Pam Davis, team coach and Baldwin school district enhanced learning teacher, said the team of freshman Quint Heinecke and juniors Abby Clem, Austin Kraus, Barnes, Mackenzie Johnson and Carrie Deitz performed flawlessly in the final round of competition at the Smithsonian Air and Space Museum’s IMAX Theater against teams from Nevada and Pennsylvania.

“I think they surprised even themselves that they were so polished and perfect,” Davis said. “It was obvious they were head and shoulders above the other two teams.”

The three teams were selected for the final round after presenting Saturday morning with 28 other teams at the national final’s opening round at the National 4-H Center in Chevy Chase, Md., where the teams stayed during the challenge.
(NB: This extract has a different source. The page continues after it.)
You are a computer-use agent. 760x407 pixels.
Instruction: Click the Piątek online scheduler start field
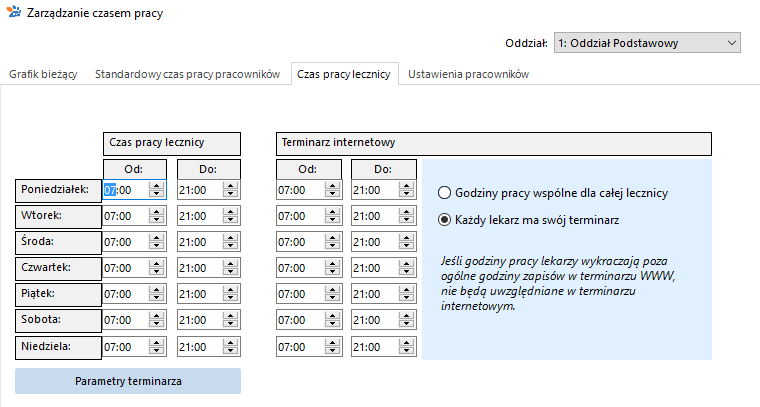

The Baldwin team won an all-expense paid trip to compete in the national finals in February when its 88-page written entry took first in the state challenge. A BHS team has won the state competition all four years the challenge has been contested in Kansas.

The national title was the culmination of work the team has put into the project since October. Students worked at home on laptops, meet as a group weekly and had all-day work sessions during the school’s Christmas and spring breaks.

The team was able to draw on the expertise of mentors, including two aerospace engineers from Wichita, an equal number of Kansas University graduate students and Sandy Barnes, a computer engineer and mother of team member Kaitlyn Barnes.

Deitz and Kraus were members of the 2010 team that also won a national championship, and Barnes and Johnson joined them on the school’s 2011 third-place team. The veterans and newcomers Clem and Heinecke forged a working relationship that made the championship a team effort, Davis said.

“They spread the leadership around, and they all had an important part that was their responsibility,” she said.

The long hours and the team concept paid off in the finals, team members said.

“We were really comfortable out there,” Johnson said. “We knew what we were talking about. That’s what we had to do — prove we knew what we were talking about.”

Despite the sense that the team had impressed the judges, most team members remained anxious until the results were announced.

“I was confident we did our best and that we had a good chance,” Deitz said. “But you never know what the final results are going to be.”